Photo: Example of notario advertising, American Bar Association
Q: I keep seeing advertisements for fast immigration and green card assistance from “notario públicos.” What is a notario público and can one help me with my immigration case?
A: In 2011, A and her husband B hired a notario público to help with their immigration case. Even though A had been deported before, the notario said this would be “no problem.” The notario filled out some immigration forms for A, took her money and gave no receipt. The application was denied because of the prior deportation, and A was sent to Immigration and Customs Enforcement. She then spent years fighting to stay in the United States.
Unfortunately, stories like this are familiar to immigration attorneys. We frequently meet clients who have been badly harmed by fraudulent legal service providers, usually called notarios. Sometimes the damage cannot be fixed. Before you allow someone to help you with your immigration case, please make sure they are authorized to provide legal advice.
For additional advice about choosing an immigration attorney, read my previous post.
Who is allowed to practice immigration law?
In the United States there are only two types of professionals legally allowed to give immigration law advice:
- Licensed attorneys. To find out if an individual is an attorney, check if he or she is licensed through the appropriate state bar organization. Note that because immigration law is national, some attorneys are licensed in different states from the one where they live and practice.
- “Accredited representatives.” To fall in this category, the individual must work for one of the recognized organizations listed here. Services must be provided for free or low cost. If the person is associated with a business, he is probably not an accredited representative.
Notarios cannot practice immigration law in the United States
In some other countries, a person called a notario is permitted to help with certain types of legal issues. That is not true in the United States. If an individual is not a licensed attorney or accredited representative, he cannot help you with your immigration case.
Warning signs of fraud
If you hear any of the following statements, red flags should go up!
- “I can get your papers fast!” Most family-related immigration benefits cannot be expedited. You should be very skeptical of any claim that a person can make your process go faster than normal.
- “I have special connections with the immigration agency.” An immigration lawyer may have a good working relationship with the local immigration office, but no lawyer should claim that he has special influence with immigration officers.

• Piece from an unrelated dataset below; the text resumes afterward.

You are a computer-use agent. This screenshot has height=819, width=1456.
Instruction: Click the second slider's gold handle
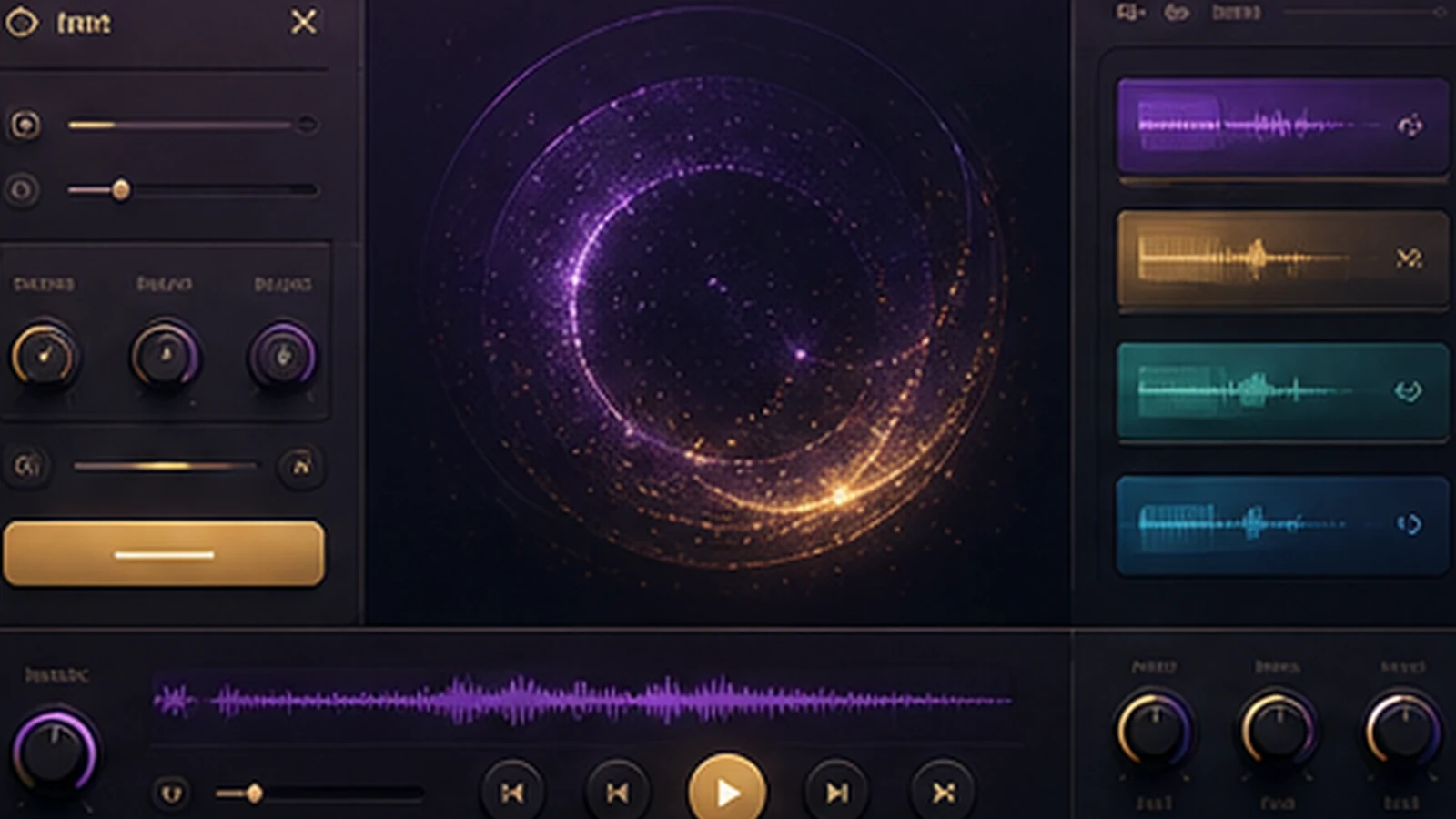click(121, 189)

- “It’s okay if we fudge the truth.” Lying on an immigration application – even a single question – can cause you to be barred from the U.S. for the rest of your life. Never (never, never, never) lie on an application or to an immigration officer.
- “We don’t need a contract.” Before paying anyone to help you with your immigration case, make sure to get a written fee agreement. It should be clear what service you are paying for and the total cost involved.
Have you been a victim of notario fraud?
- Report the notario to your state’s consumer protection agency. Contact information for all 50 states can be found here.
- You may be able to get free legal assistance. The American Immigration Lawyers Association and the American Bar Association have partnered to help victims of notario fraud get pro bono legal representation. They cannot guarantee the availability of an attorney, but this is a good place to start.